**DATA SHOWN:**
________

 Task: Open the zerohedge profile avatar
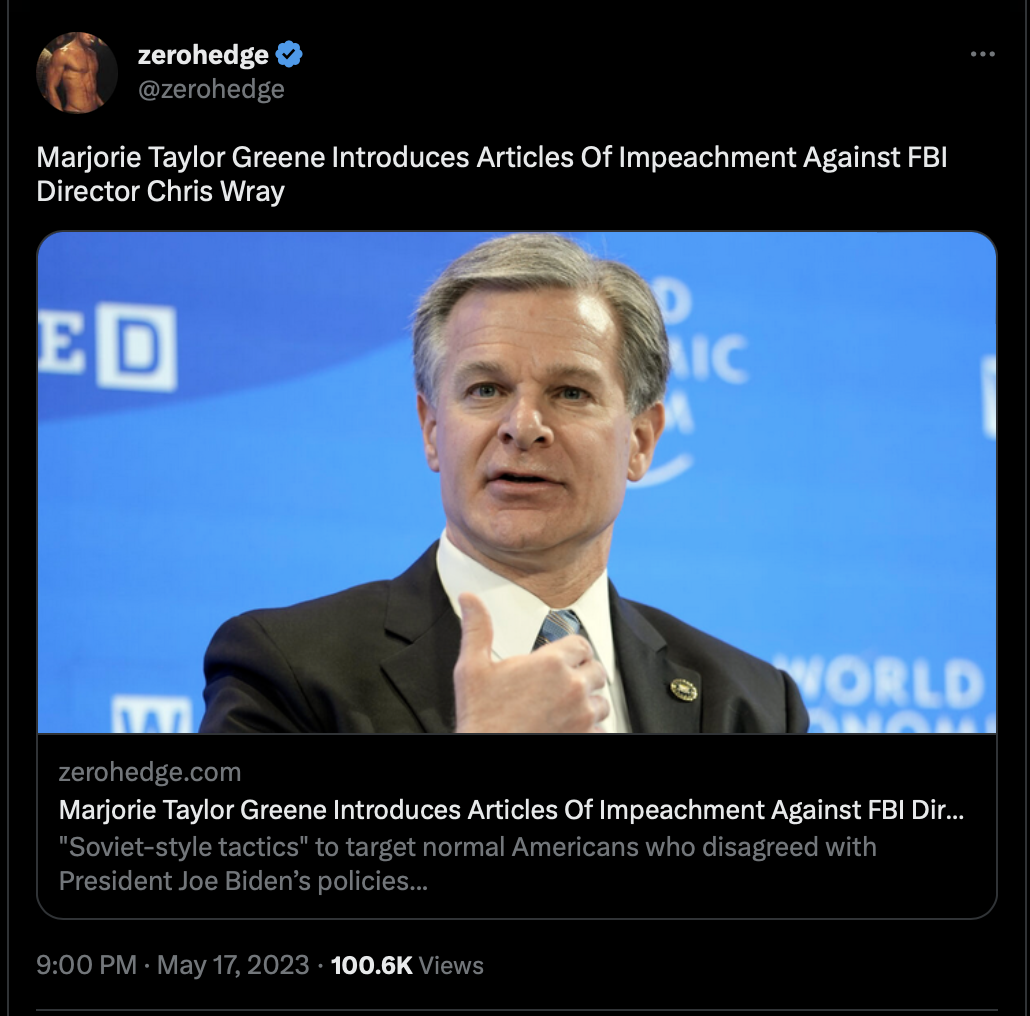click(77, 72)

________

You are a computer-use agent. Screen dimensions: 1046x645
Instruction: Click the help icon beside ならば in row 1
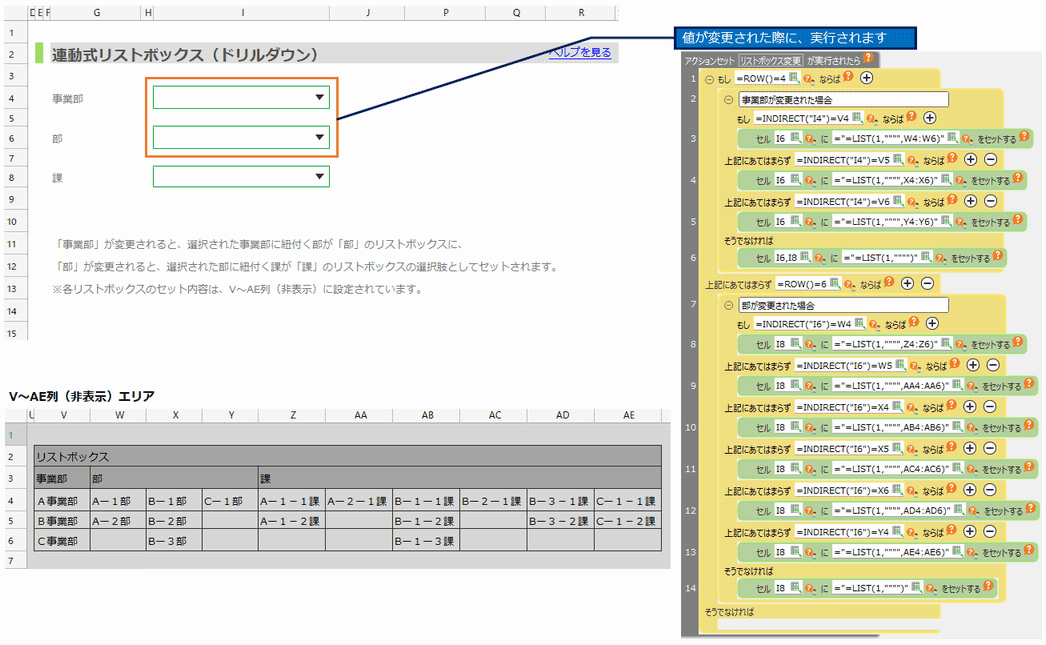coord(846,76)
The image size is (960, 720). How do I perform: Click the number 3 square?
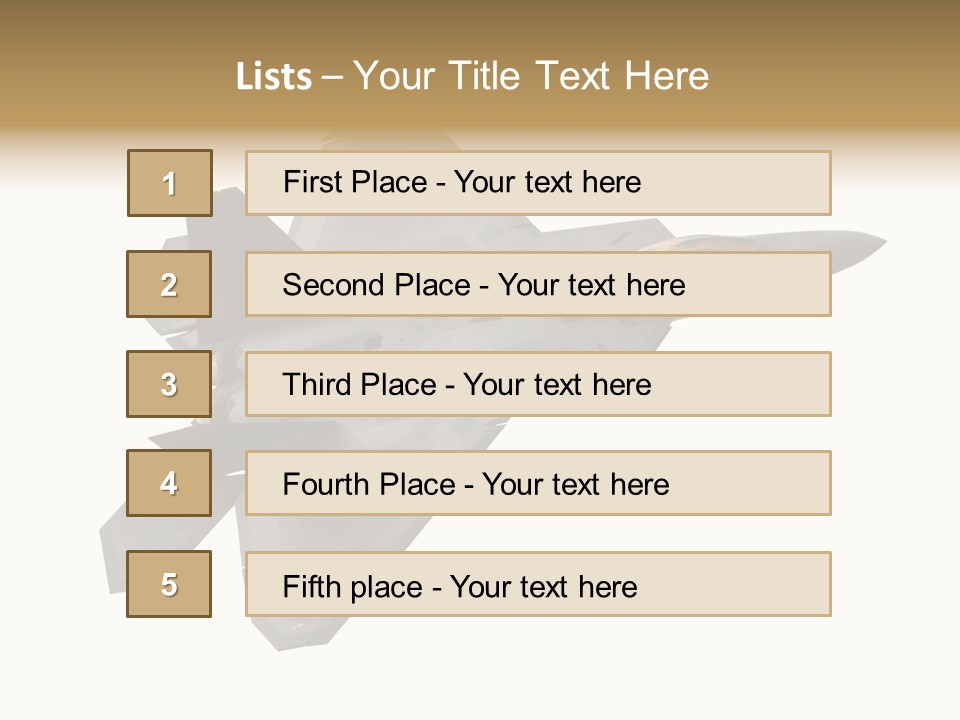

________

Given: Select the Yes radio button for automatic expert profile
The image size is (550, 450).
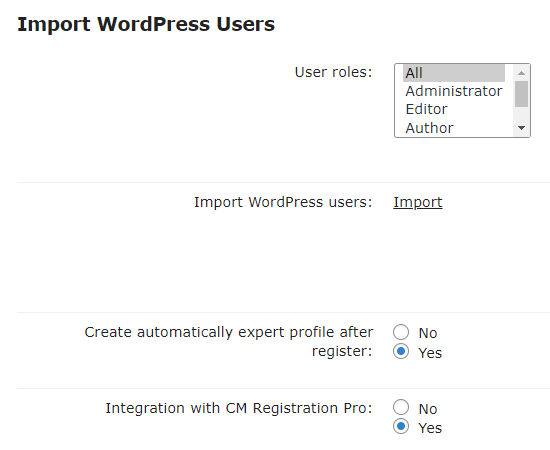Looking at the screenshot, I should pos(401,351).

________

**ACTIVITY:** Take the material above from the line bearing "You are a computer-use" through the line bearing "The image size is (960, 720)." and write it out exactly, both end lines included. Pictures stay out.

**WRITTEN ANSWER:**
You are a computer-use agent. Screen dimensions: 1046x645
Instruction: Click the help icon beside ならば in row 1
coord(846,76)
The image size is (960, 720). How do I perform: Click the number 3 square?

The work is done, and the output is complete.